Doğal gazda ülke üretimini üçte biri olan 24.1 milyon metreküplük bölümü bu bölgeden çıkıyor. 2020 yılında iki katı kadar daha çıkarmayı hedefliyorlar. Kömürde ise üretimde birinci sırada. Ülke rezervinin %40 ı bu bölgede.

Yili havzasında 2008 yılında jeologlar büyük uranyum yatağı keşfettiler.(10.000 ton) Brüksel Çağdaş Çin Araştırmaları Merkezi araştırmacıları “Çin’in enerji ihtiyaçlarından dolayı bölge önemli bir enerji kaynağıdır” diyorlar.
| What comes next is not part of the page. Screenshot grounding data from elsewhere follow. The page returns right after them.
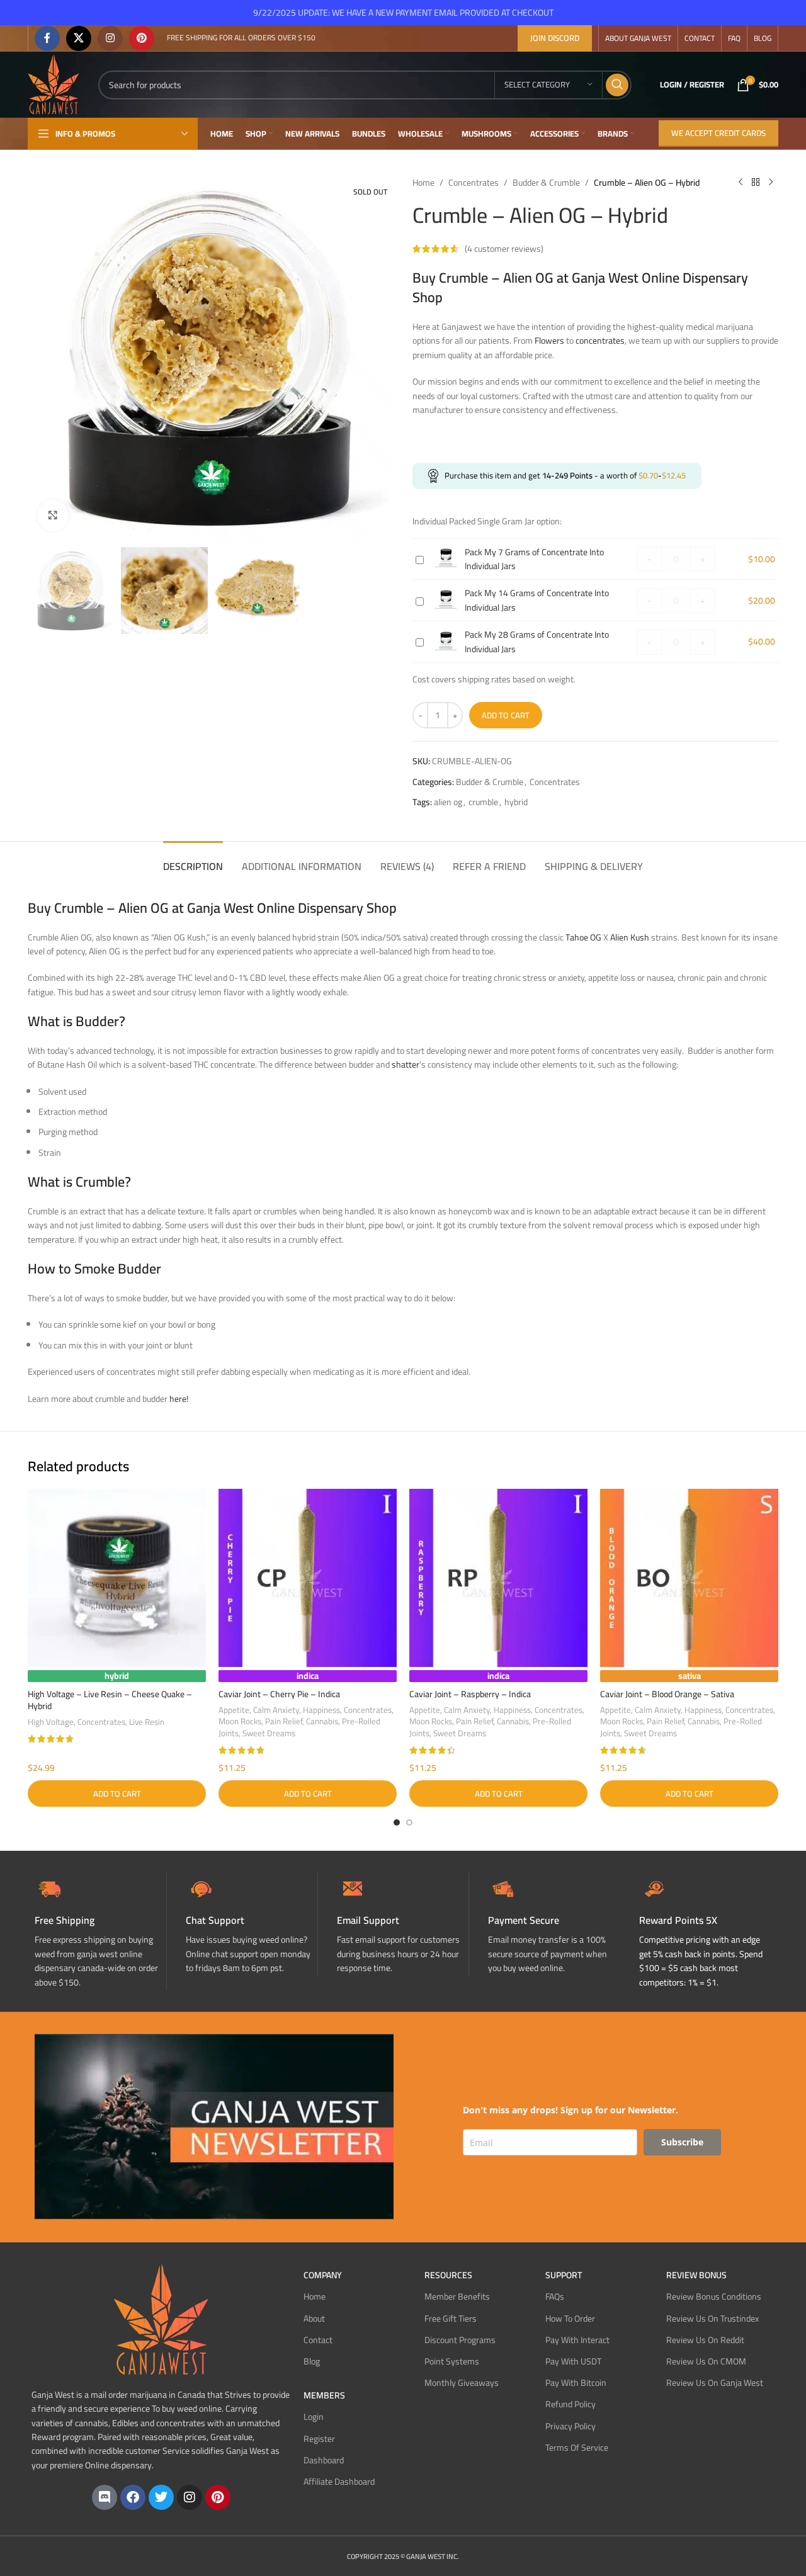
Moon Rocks (240, 1721)
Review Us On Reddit (705, 2340)
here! (178, 1399)
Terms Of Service (576, 2447)
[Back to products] (755, 182)
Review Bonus (696, 2275)
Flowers (549, 340)
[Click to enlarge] (53, 515)
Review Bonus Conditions (713, 2296)
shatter (405, 1064)
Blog (312, 2361)
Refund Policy (570, 2404)
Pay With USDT (573, 2361)
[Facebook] (132, 2497)
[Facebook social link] (47, 38)
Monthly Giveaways (461, 2383)
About (314, 2318)
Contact (318, 2340)
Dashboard (324, 2460)
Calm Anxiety (276, 1710)
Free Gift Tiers (450, 2318)
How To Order (570, 2318)
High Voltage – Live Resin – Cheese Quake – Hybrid (110, 1700)
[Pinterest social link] (141, 38)
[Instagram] (189, 2497)
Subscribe (682, 2142)
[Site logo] (53, 84)
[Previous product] (740, 182)
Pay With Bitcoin (575, 2383)
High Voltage (51, 1722)
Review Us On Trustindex (712, 2318)
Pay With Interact (577, 2340)
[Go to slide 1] (397, 1822)
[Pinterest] (217, 2497)
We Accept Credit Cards (718, 132)
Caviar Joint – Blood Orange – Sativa (667, 1694)
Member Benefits (457, 2296)
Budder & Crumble (546, 182)
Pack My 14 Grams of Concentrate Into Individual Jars (537, 600)
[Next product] (770, 182)
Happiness (321, 1710)
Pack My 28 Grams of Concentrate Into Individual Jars (537, 641)
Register (319, 2439)
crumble (483, 802)
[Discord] (104, 2497)
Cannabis (322, 1721)
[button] (117, 1793)
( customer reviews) (504, 248)
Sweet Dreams (268, 1733)
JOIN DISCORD (554, 37)
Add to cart (506, 715)
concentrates (600, 340)
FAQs (554, 2296)
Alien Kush (629, 937)
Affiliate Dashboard (339, 2481)
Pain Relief (283, 1721)
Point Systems (451, 2361)
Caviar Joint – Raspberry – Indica (470, 1694)
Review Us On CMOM (706, 2361)
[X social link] (78, 38)
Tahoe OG (583, 937)
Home (423, 182)
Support (563, 2275)
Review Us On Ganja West (714, 2383)
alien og (448, 802)
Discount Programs (460, 2340)
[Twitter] (161, 2497)
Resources (448, 2275)
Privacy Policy (570, 2426)
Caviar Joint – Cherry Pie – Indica (279, 1694)
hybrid (516, 802)
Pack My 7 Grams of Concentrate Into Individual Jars (534, 559)
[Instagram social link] (110, 38)
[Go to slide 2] (409, 1822)
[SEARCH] (617, 85)
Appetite (234, 1710)
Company (323, 2275)
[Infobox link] (251, 1924)
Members (324, 2395)
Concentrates (473, 182)
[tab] (193, 860)
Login (314, 2417)
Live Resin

Sincan resmi rakamlarına göre 138 çeşit maden filizi var. Ayrıca bakır, kurşun, çinko, altın gümüş madenleri de hatırı sayılı miktarda var.

Dünyanın en büyük nükleer denemelerinin yapıldığı Lop-Nor bölgesi(100.000 kilometre kare) Sincan’da. 1964’de 1996’ya kadar 40’ın üzerinde atomal denemelerin yapıldığını uzmanlar söylüyor. Yine uzmanlar bu bölgede balistik ve bakteriyolojik denemeler yapıldığından bahsediyorlar.

Nükleer fizik araştırmaların yapıldığı dünyanın sayılı merkezlerinden olan Malan’da Sincan’da

Kazakistan’ın merkezi olan Atasu’yu Çin’in batısındaki Alashankou’yu bağlayan Çin – Kazak boru hattı bu bölgeden geçiyor. Sincan’ı Türkmen gaz yataklarına, Kazakistan ve Özbekistan gaz yataklarına bağlayan boru hattıyla büyük bir enerji koridoru oluşturuldu. Bölgenin önde gelen petrokimya tesislerinin oluştuğu bir havza haline geldi.

Burada daha ifade edemediğimiz birçok gelişmeler var. Çin için Sincan bölgesi geleceğinin teminatı gibi bir bölge . Bu bölgeden vazgeçeceğine inanmıyorum ve bugünlerde olan olaylara benzer olayların o bölgelerde tekrarlanacağına inanıyorum.

Bu olaylar karşısında savaş karşıtı guruplar, her türlü zulmü protesto eden STK’lar, Ülkemizin mahir dışişleri ile ilgili ve ilgisiz kurumları, engin görüşlere sahip stratejistler ve her şeyden önemlisi “Uygur Diasporası” ne yapar bilemiyorum.